Source:
========================================================================
Example: analyzing unbound variables in lambda calculus terms - acieroid/scala-am GitHub Wiki
As a first example, we show how to add support for a language into scala-am, and
how to perform a simple analysis on this language. This documentation might not
be completely up-to-date, and we refer to the file LambdaCalculus.scala
for a
compilable version of this example.
We want to build an analysis that detects unbound variable errors that might arise during the interpretation of a lambda-culculus term. First of all, we need to define what we mean by a lambda-calculus term. That is, we need to define the expressions of the language we want to analyze. We have three kind of expressions:
- Abstraction:
(lambda (x) e)
- Application:
(e1 e2)
- Variable reference:
x
In scala-am, expressions have to be labelled with a position, representing the
position of the expression in the program text. We define the LamExp
trait
that specifies how to access this positional.
import scala.util.parsing.input.Position
/** A lambda calculus expression is represented by a LamExp. It needs to have a
* position to identify its location in the input file. */
trait LamExp {
val pos: Position
}
/** We have to tell scala-am that LamExp are actually expressions */
object LamExp {
implicit val isExp: Expression[LamExp] = new Expression[LamExp] {
def pos(e: LamExp) = e.pos
}
}
/** An abstraction: lambda x. e */
case class Lam(x: String, e: LamExp, pos: Position) extends LamExp {
override def toString = s"(lambda ($x) $e)"
========================================================================
Data provided:
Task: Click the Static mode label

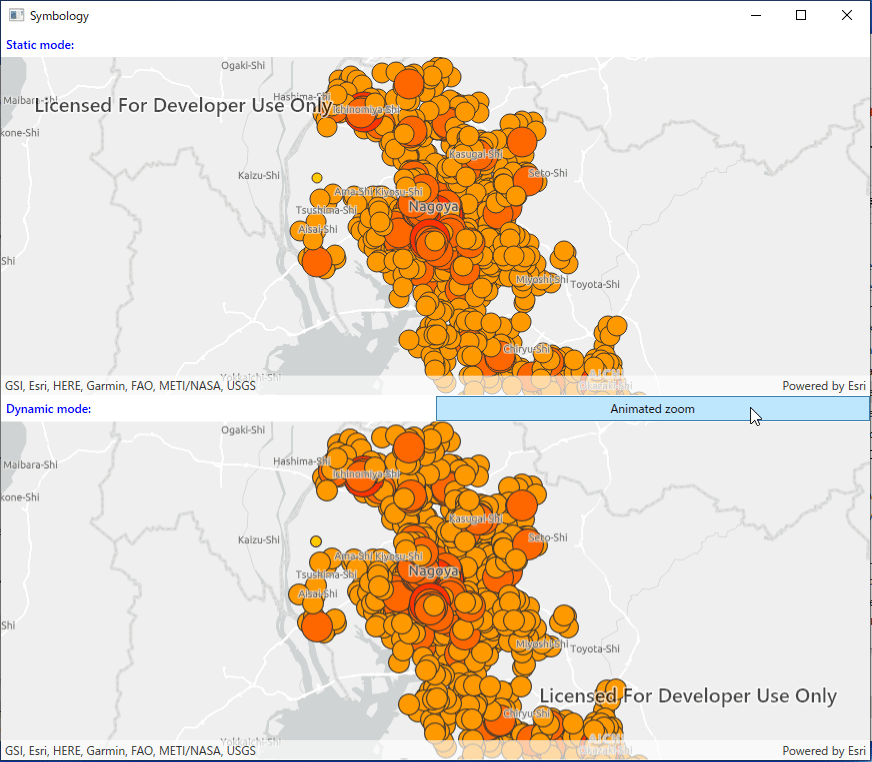Action: (40, 45)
========================================================================
What to do:
1 > According to the scala-am wiki page, which file holds a compilable version of the example?
2 > List every kind of expression that the scala-am wiki page defines for lambda-calculus terms.
3 > Extend the scala-am wiki page on unbound variables, picking up right after its final line.

Answer list:
1 > LambdaCalculus.scala

2 > Abstraction, application, and variable reference.

3 >
}
/** An application: (e1 e2) */
case class App(e1: LamExp, e2: LamExp, pos: Position) extends LamExp {
override def toString = s"($e1 $e2)"
}
/** A variable reference: x */
case class Var(x: String, pos: Position) extends LamExp {
override def toString = s"$x"
}
The values handled by our languages (only closures in the case of
lambda-calculus) form a lattice. While lattices are defined by the JoinLattice
type-class, we need extra functions: one to inject a closure inside the value
domain, and one to extract closures from a lattice element. We therefore define
the type-class LamLattice
.
/** Our value domain should form a lattice, but we need support for a bit more than just join operations */
trait LamLattice[L] extends JoinLattice[L] {
/** We can inject a closure inside the value domain */
def inject[Exp : Expression, Addr : Address](x: (Exp, Environment[Addr])): L
/** We can get the closures out of an element of the value domain */
def getClosures[Exp : Expression, Addr : Address](x: L): Set[(Exp, Environment[Addr])]
}
We provide a powerset implementation of this lattice.
/** Here's an implementation of this lattice */
object LamLatticeImpl {
sealed trait Value
/** The only value we can have is a closure */
case class Closure[Exp : Expression, Addr : Address](exp: Exp, env: Environment[Addr]) extends Value {
override def toString = s"#<clo $exp>"
}
/** We define a lattice that is a powerset of closures */
case class L(elements: Set[Value]) {
override def toString = elements.mkString(", ")
}
implicit val isLamLattice: LamLattice[L] = new LamLattice[L] {
/** The bottom element of our lattice is the empty set */
def bottom: L = L(Set[Value]())
/** Joining two elements is just concatenating their values */
def join(x: L, y: L): L = L(x.elements ++ y.elements)
/** One element x subsumes y if x contains at least all the elements of y */
def subsumes(x: L, y: L): Boolean = y.elements.subsetOf(x.elements)
/** We need a name for our lattice */
def name = "LamLattice"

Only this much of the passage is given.